In the records below, the lines between the one holding "Where should I" and the one holding "Task: Change the", inclusive, are to be transcribed exactly; no pictures are to be included.

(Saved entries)
══════════════════════════════

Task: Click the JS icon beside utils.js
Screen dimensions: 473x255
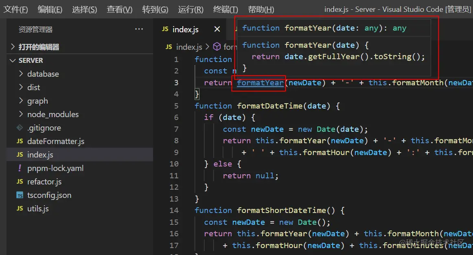Action: click(x=20, y=209)
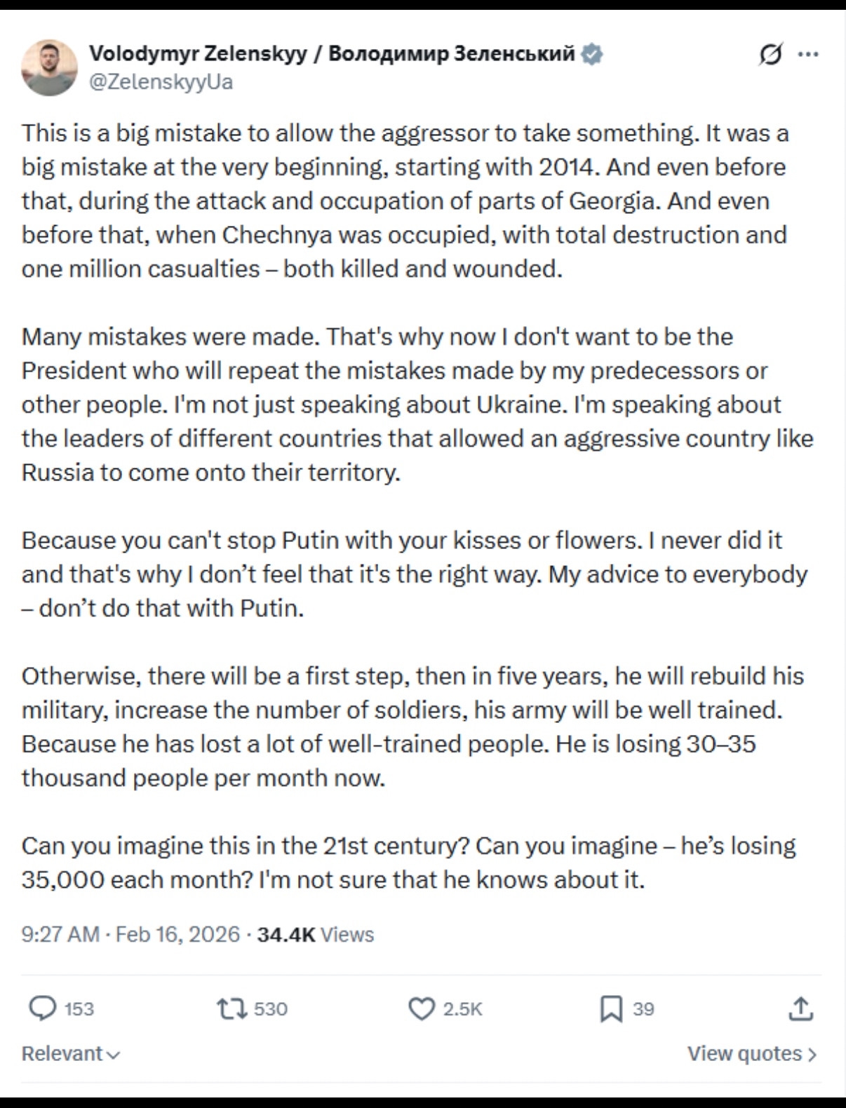Click the blue verified badge
Screen dimensions: 846x1108
pyautogui.click(x=592, y=53)
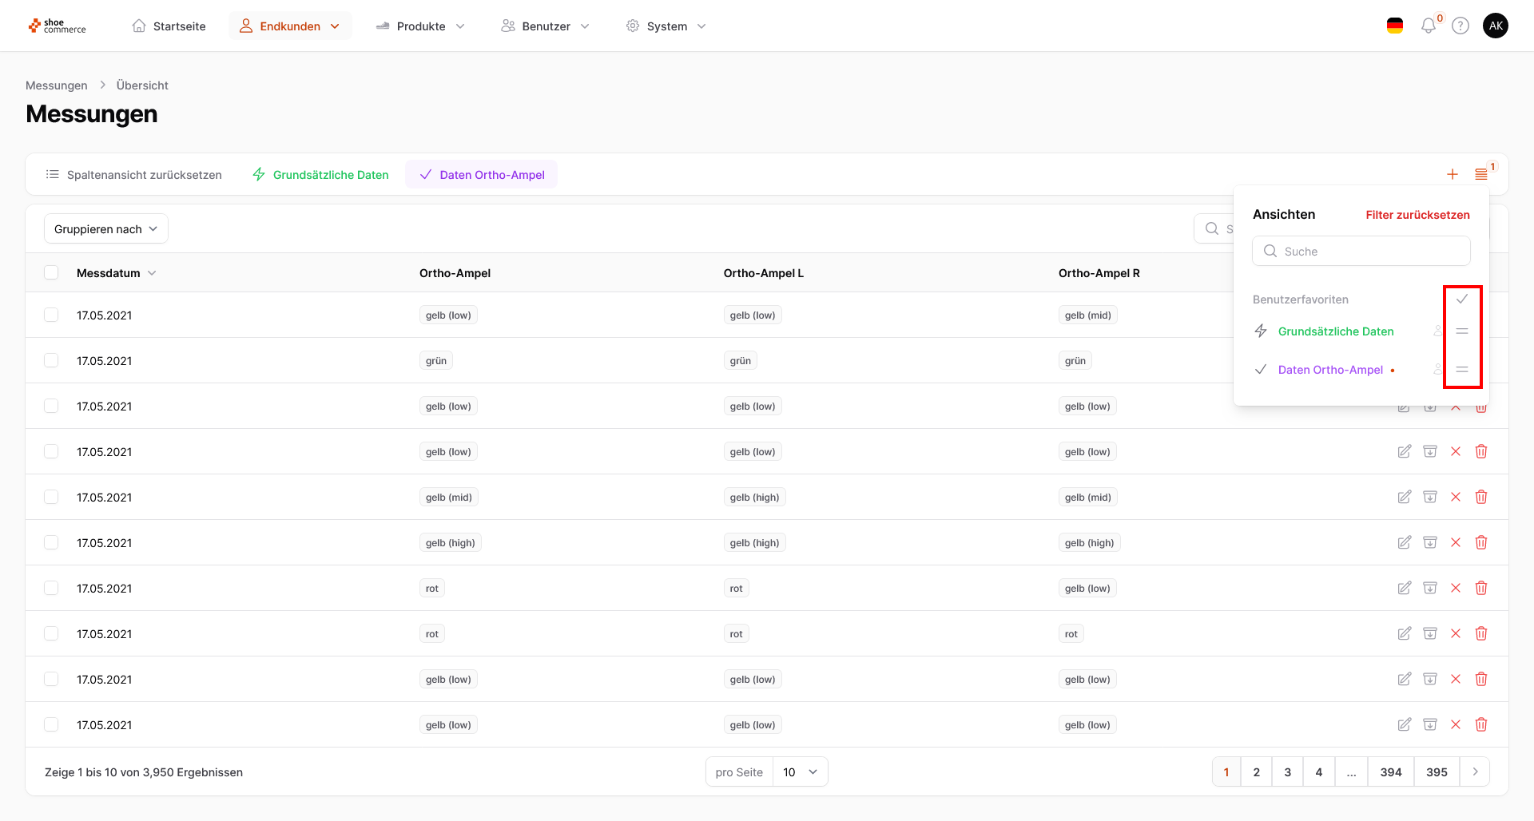Toggle the views list icon
1534x821 pixels.
tap(1481, 174)
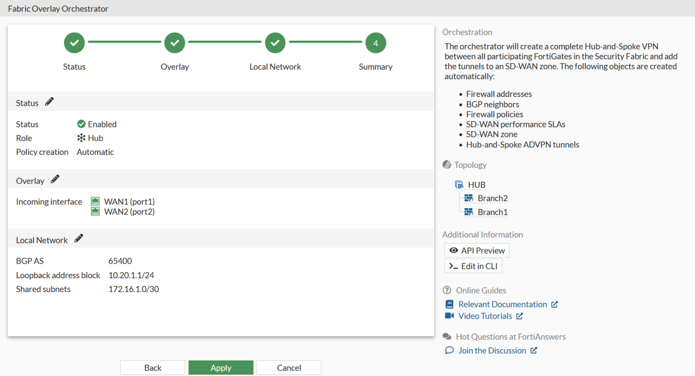
Task: Open the API Preview
Action: click(x=477, y=250)
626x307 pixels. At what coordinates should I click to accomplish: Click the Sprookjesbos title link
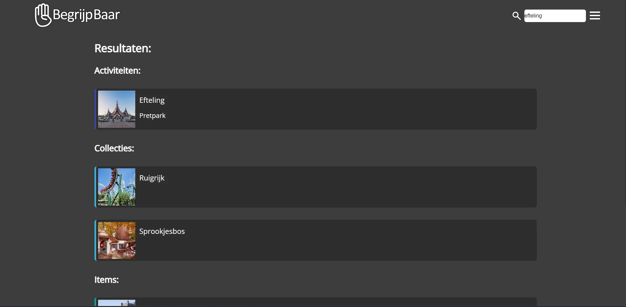pyautogui.click(x=162, y=232)
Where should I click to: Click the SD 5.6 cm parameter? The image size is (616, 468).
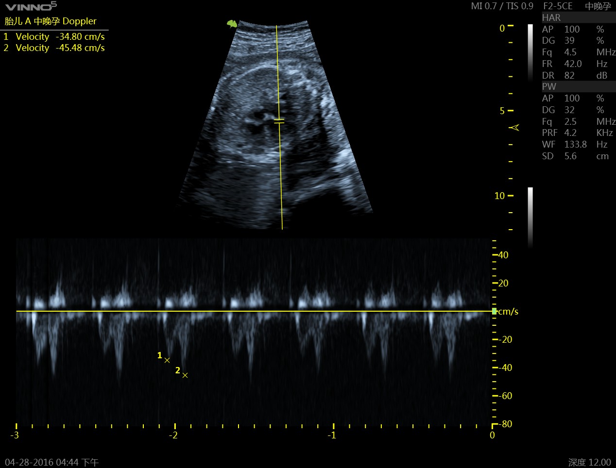[577, 156]
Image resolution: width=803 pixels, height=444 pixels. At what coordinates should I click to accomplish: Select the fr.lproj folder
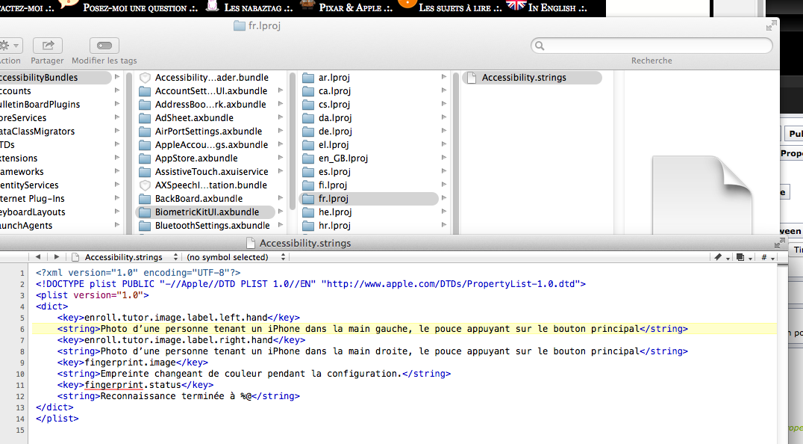[x=334, y=199]
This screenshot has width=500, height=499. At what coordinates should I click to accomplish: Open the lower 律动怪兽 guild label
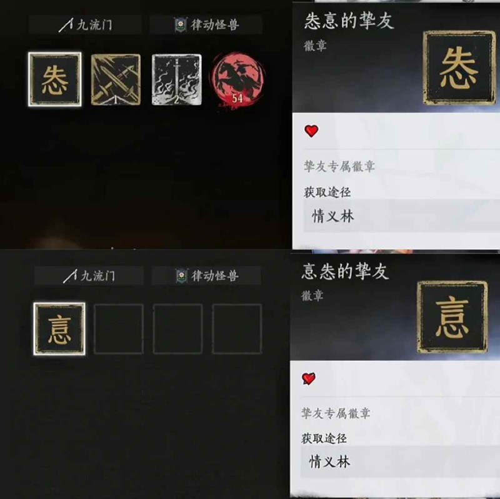pyautogui.click(x=206, y=276)
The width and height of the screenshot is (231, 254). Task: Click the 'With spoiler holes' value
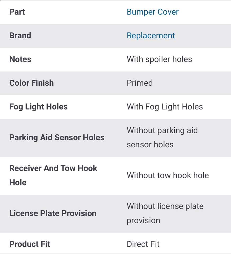point(159,59)
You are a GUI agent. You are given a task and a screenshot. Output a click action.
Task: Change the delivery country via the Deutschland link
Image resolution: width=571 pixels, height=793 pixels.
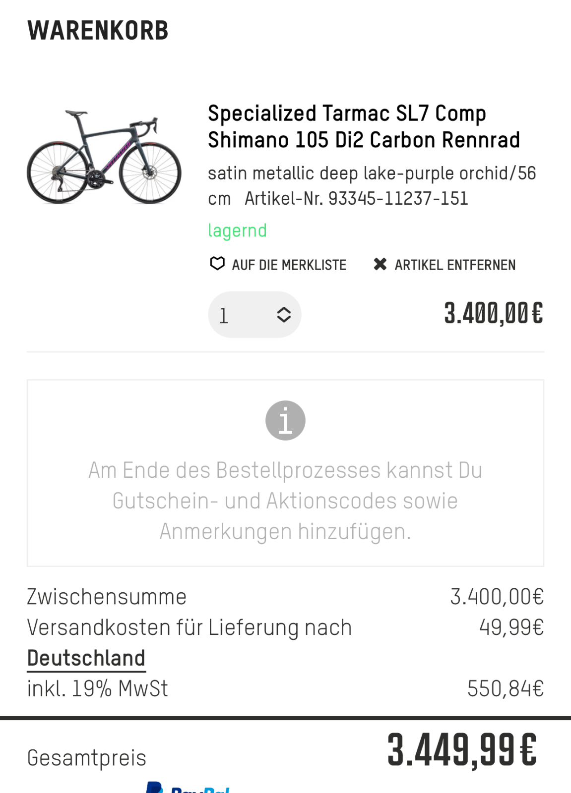tap(86, 659)
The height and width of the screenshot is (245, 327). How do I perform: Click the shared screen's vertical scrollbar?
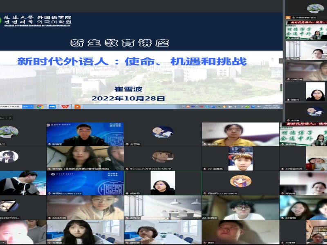(281, 87)
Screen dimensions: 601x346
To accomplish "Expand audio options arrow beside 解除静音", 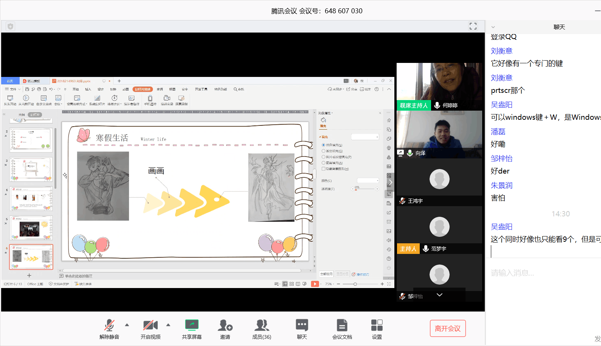I will (127, 325).
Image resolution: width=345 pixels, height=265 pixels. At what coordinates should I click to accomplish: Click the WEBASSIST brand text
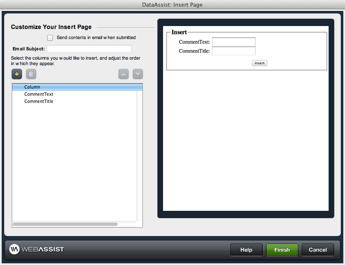tap(42, 249)
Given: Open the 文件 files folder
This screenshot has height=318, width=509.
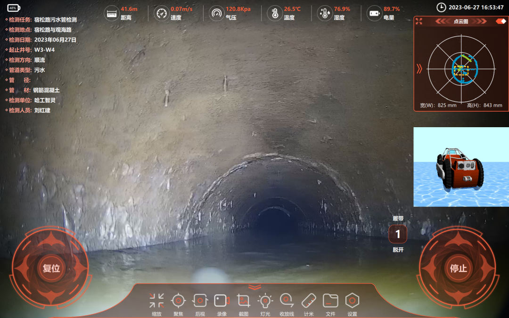Looking at the screenshot, I should click(x=330, y=301).

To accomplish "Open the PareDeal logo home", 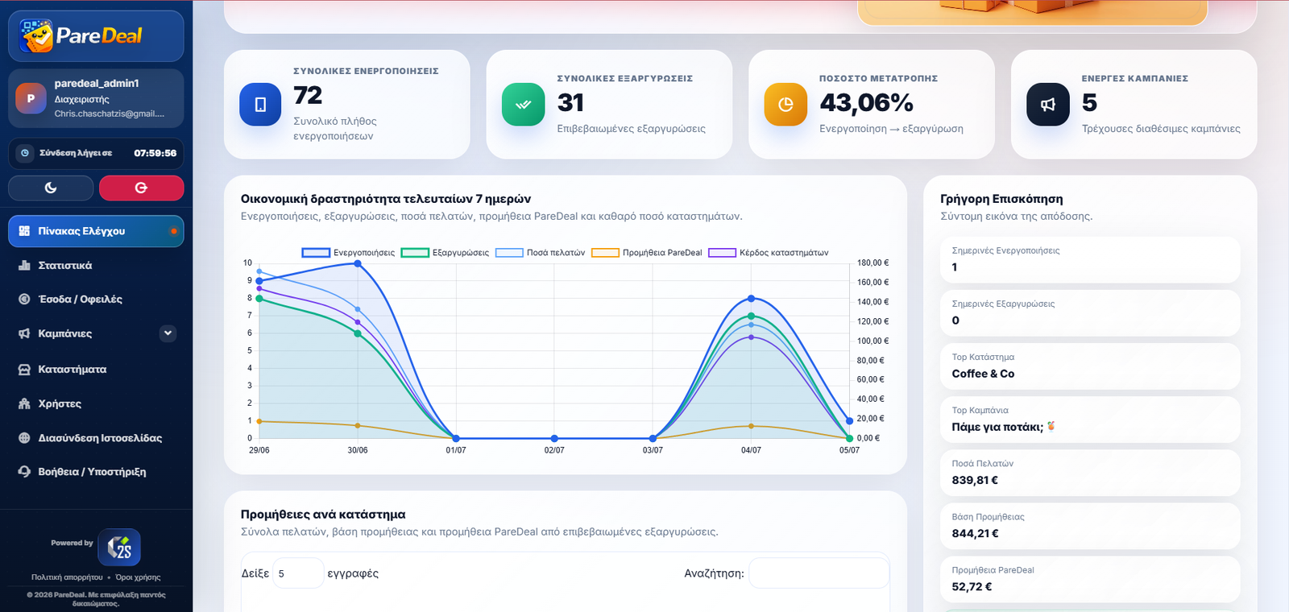I will [x=96, y=36].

══════════════════════════════

SOLUTION FOR THIS TASK:
Where should I click to: Click the SD 5.6 cm parameter? The image size is (616, 468).
[577, 156]
Image resolution: width=803 pixels, height=444 pixels. At what coordinates should I click to accomplish: Select the fr.lproj folder
[x=334, y=199]
This screenshot has width=500, height=499. At what coordinates should I click to accomplish: Open the lower 律动怪兽 guild label
pyautogui.click(x=206, y=276)
The width and height of the screenshot is (231, 254). Task: Click the 'With spoiler holes' value
point(159,59)
You are a GUI agent. You are given a task and a screenshot. Output a click action.
Task: Change the delivery country via the Deutschland link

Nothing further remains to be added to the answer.